Member of the Minnesota House of Representatives from the 38A district
- Incumbent
- Assumed office January 2025
- Preceded by: Mike Nelson

Personal details
- Born: Kisii District, Nyanza Province, Kenya
- Party: Democratic-Farmer-Labor Party

= Huldah Hiltsley =

American politician

Huldah Momanyi Hiltsley (born 1985) is an American politician serving in the Minnesota House of Representatives since 2025. She is the first Kenyan-American to win a state assembly seat in Minnesota. She was elected under the Democratic-Farmer-Labor party to represent District 38A in the 2025–2026 Minnesota House of Representatives.

She defeated Brad Olson of the Republican Party in the 2024 general election, after a narrow win against Wynfred Russel in the Democratic Party primaries.

==Personal life==
Hiltsley is the daughter to Phillip Momanyi Sangaka and Tabitha Momanyi. She hails from Nyamemiso village in Nyamira, Kenya. Her father moved to the United States as a student in 1988. Her mother joined in 1992 and Huldah and her other two siblings joined them in 1995.
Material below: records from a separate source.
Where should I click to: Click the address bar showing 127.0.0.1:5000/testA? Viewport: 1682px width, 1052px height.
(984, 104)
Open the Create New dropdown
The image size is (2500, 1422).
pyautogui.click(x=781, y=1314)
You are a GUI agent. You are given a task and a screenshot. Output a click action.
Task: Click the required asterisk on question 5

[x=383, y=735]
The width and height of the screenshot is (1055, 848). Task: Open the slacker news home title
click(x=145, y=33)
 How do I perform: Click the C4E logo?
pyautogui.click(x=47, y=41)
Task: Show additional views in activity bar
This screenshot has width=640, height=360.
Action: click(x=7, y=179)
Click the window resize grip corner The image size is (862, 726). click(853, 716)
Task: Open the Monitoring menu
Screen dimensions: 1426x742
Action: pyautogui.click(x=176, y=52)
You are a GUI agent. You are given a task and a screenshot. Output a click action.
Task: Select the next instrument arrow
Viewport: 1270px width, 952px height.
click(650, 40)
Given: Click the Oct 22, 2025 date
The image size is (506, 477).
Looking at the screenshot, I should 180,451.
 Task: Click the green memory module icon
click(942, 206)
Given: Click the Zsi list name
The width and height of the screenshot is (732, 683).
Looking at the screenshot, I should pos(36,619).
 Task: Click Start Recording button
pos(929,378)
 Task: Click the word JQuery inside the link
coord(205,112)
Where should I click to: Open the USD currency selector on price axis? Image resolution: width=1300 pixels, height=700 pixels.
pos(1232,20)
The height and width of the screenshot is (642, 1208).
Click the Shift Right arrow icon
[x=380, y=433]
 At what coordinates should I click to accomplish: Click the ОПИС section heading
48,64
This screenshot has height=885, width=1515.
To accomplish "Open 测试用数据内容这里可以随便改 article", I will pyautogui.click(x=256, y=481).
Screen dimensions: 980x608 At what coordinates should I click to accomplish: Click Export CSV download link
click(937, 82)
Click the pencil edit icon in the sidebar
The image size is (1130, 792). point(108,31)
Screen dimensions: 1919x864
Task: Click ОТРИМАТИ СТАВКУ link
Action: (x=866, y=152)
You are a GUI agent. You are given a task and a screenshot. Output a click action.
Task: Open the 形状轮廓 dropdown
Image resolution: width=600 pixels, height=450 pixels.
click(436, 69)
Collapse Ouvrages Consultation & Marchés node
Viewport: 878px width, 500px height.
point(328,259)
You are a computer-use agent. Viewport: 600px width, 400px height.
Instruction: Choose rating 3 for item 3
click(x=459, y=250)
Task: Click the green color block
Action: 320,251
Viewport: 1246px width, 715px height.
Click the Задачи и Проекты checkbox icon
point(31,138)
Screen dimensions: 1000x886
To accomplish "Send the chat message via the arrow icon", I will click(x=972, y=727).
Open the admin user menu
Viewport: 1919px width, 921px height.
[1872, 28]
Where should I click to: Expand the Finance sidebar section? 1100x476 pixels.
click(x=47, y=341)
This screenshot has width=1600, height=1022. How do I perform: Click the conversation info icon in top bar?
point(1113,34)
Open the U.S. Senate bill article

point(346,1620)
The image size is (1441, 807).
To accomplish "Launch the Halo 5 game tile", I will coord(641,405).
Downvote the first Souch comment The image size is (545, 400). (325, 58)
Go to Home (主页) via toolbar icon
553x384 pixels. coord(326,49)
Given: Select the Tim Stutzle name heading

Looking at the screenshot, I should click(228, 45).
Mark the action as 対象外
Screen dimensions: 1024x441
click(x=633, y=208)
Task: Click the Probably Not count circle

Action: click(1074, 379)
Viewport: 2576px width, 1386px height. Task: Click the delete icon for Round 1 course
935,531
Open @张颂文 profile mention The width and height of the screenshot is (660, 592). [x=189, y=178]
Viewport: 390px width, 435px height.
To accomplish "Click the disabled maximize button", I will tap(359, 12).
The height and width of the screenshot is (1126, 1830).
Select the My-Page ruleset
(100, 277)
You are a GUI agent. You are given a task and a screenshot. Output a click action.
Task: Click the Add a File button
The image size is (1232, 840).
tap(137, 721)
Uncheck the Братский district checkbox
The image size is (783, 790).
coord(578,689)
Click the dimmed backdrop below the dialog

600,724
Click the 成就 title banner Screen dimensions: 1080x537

Hiltsley has four degrees, three bachelor's degrees in International Business, International Relations, and Reconciliation Studies, plus a master's in Global Business Management, from Bethel University.

Hiltsley has a spouse, Bart, and two children, Jaydah Rae and Jordan Philip.

== Career ==
Upon completion of her master's degree, Hiltsley relocated alongside her family to San Diego where she worked at Dexcom.

Prior to announcing her candidacy for election in 2023, she was a Privacy Operations Manager at Boston Scientific.

Hiltsley is passionate about uplifting lives, with a focus mainly on girls and women. In 2014, she founded SaniPads, which focuses on keeping girls in school in Kenya.

She also served as the first female president of Mwanyagetinge Organization based in Minnesota.